▸ **What to work on**
Give the rows from the first line up to and including the line with "Task: Click on" as a Markdown table with the columns No. and Content, numbering each line and omitting blank lines.

▸ **Data listing**

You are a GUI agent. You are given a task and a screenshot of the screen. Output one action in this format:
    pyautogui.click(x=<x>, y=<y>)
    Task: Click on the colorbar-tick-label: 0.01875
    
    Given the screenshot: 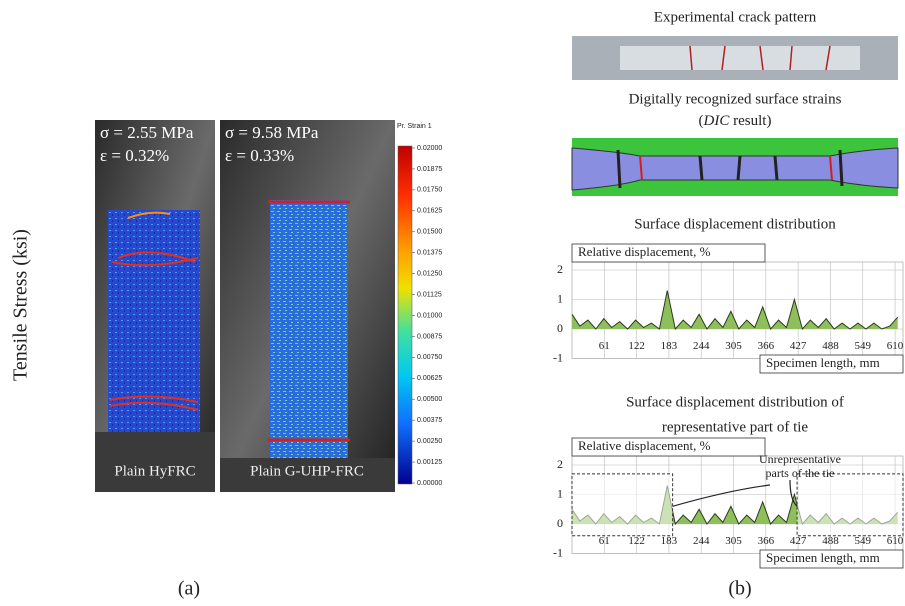 What is the action you would take?
    pyautogui.click(x=430, y=170)
    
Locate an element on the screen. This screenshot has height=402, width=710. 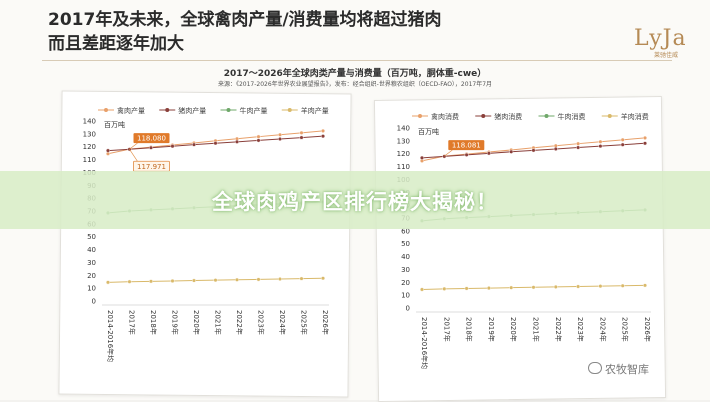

▸ **Response to this exercise**
| No. | Content |
|---|---|
| 1 | You are a GUI agent. You are given a task and a screenshot of the screen. Output one action in this format: |
| 2 |     pyautogui.click(x=<x>, y=<y>) |
| 3 |     Task: Click on the colorbar-tick-label: 0.01875 |